How? In a way no one expected...house prices have been going up, but are not covered by policies which go up!

Coming now, this is REALLY bad news for builders and residents in Florida, especially if the new hurricane hits! That is, given the recent jump in home prices (and materials) down there--and the likely average gap between policy level and replacement cost!

Hurricane hits???
  Poof! Goes billions in home equity statewide, possibly with some neato loans attached! I'm told insurance policies MAY NOT BE re-evaluated each time a loan is made against a home; they certainly do not go up as the price does, in many cases!

People will not be able to re-build houses if destroyed, but will be stuck with smaller ones. That is, if and when materials become available at all, due to the housing bubble, which has already caused shortages of materials! And they would still owe on home equity and cash-out refi loans on a higher principal, but have nothing to show for these!

In short, the insured value may only be for the original mortgage plus a little bit, NOT the replacement value!

This is THE DARK SIDE of the home bubble. There are no laws to keep insurance policies up with escalating prices, even as equity is withdrawn!

What happens if Florida is hit by this new hurricane, in addition to the one mentioned in the article below?!??

***
Tuesday, August 31, 2004

Insurers cut home payouts

El Cajon, San Diego County -- Karla and Bruce Carroll remember the sheriff on his bullhorn ordering residents to evacuate and, minutes later, hearing the roar of monstrous flames arcing toward their modest home in the hills above San Diego.

Karla grabbed a family photo album as they ran to safety; Bruce started to gather his fishing rods. But she hustled him along. "Don't worry about those things," she recalls saying at the time. "We've got insurance."

But, the Carrolls say, the insurance they bought from State Farm, the nation's largest property insurer, has left them at least $100,000 short of the cost of rebuilding their home. Today, nearly a year later, they are still wrangling with their insurer and living in a 29-foot-long house trailer on the land where their three-bedroom home once stood, overlooking a spectacular sweep of ridges and canyons.

Their woeful shortfall in insurance coverage, experts say, is a plight shared unknowingly by millions of American homeowners.
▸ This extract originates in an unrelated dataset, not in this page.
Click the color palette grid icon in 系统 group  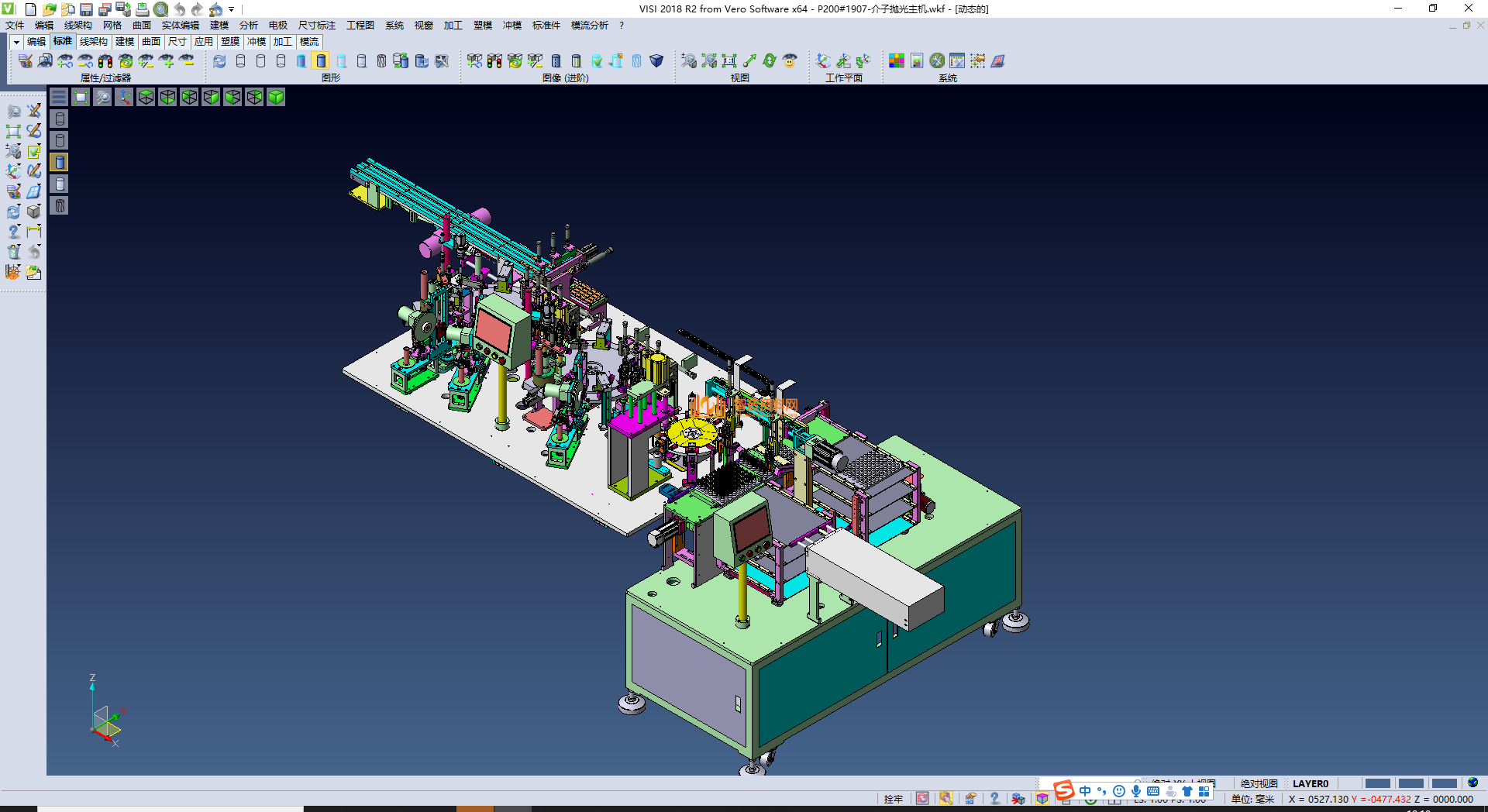[x=897, y=60]
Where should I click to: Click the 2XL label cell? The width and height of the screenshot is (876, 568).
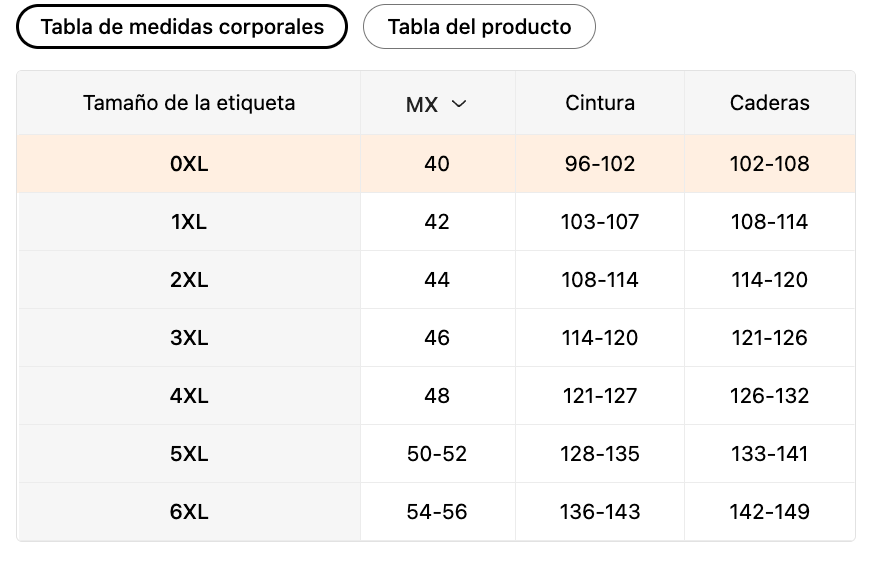(189, 280)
It has been fed largely by a shift in the way property insurance has been sold in recent years.

In a move to cut costs from claims, insurance companies began in the late 1990s to phase out coverage that guaranteed the replacement of a destroyed home, regardless of the expense to the insurer. In place of that unlimited coverage, which had become nearly universal, insurers substituted a similar sounding policy with a crucial difference: It only pays the amount stated on the policy plus, typically, an additional 20 to 25 percent.

For their part, insurers insist that it is the consumer's responsibility to acquire adequate coverage.
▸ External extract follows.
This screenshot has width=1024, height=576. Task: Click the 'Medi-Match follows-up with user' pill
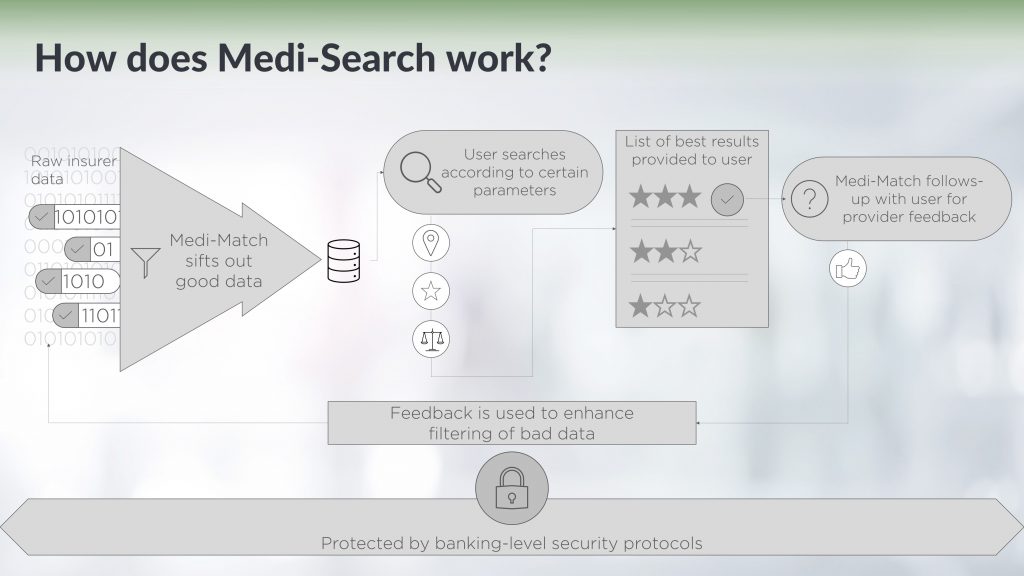[896, 199]

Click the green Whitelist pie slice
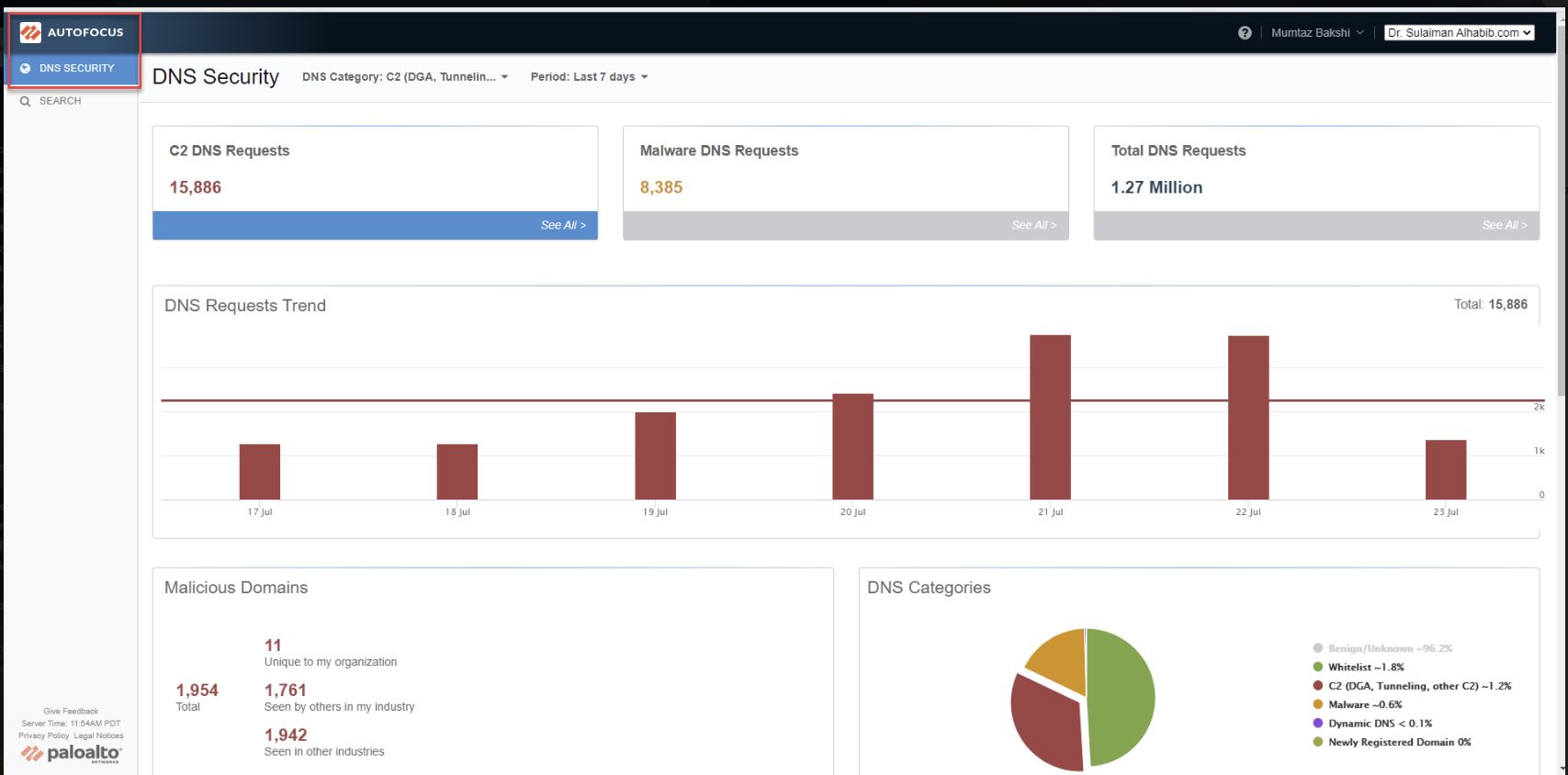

The old policy was called a guaranteed replacement policy. The new one, which most Americans now have, is called an extended replacement policy.

"People look at this and it says 'replacement' and they think, 'That's good, I get my house replaced,' " said John Garamendi, California's insurance commissioner. "But they don't get their house replaced. They get money up to the set limits plus the extended 20 percent or 25 percent."

Marshall & Swift/Boeckh, a Los Angeles company that most insurers rely on for help in calculating the value of houses, estimates that 64 percent of American homes are underinsured by an average of 27 percent, with some homes underinsured by 60 percent or more. Another insurance industry company, AIR Worldwide in Boston, estimates that many upper-income homes in New England are underinsured by 30 to 40 percent.

"The underinsurance problem lies just beneath the surface all across the country," said Robert Hartwig, the chief economist for the Insurance Information Institute, a trade group.

The insurance gap has been worsened by the nationwide housing boom that has been rapidly driving up the price of lumber, bricks, cement and other construction materials, industry executives say. And in Southern California, rebuilding costs soared even higher as the demand for contractors and building supplies suddenly jumped after the Carrolls' home and several thousand others were destroyed in wildfires over a few days in October.

But such explanations do not satisfy the industry's critics, who say insurers have shifted the burden of such mistakes onto homeowners.

"Most people go to their insurance agent to buy coverage and figure they're fully covered," said Robert Hunter, the director for insurance at the Consumer Federation of America. "But often they're not."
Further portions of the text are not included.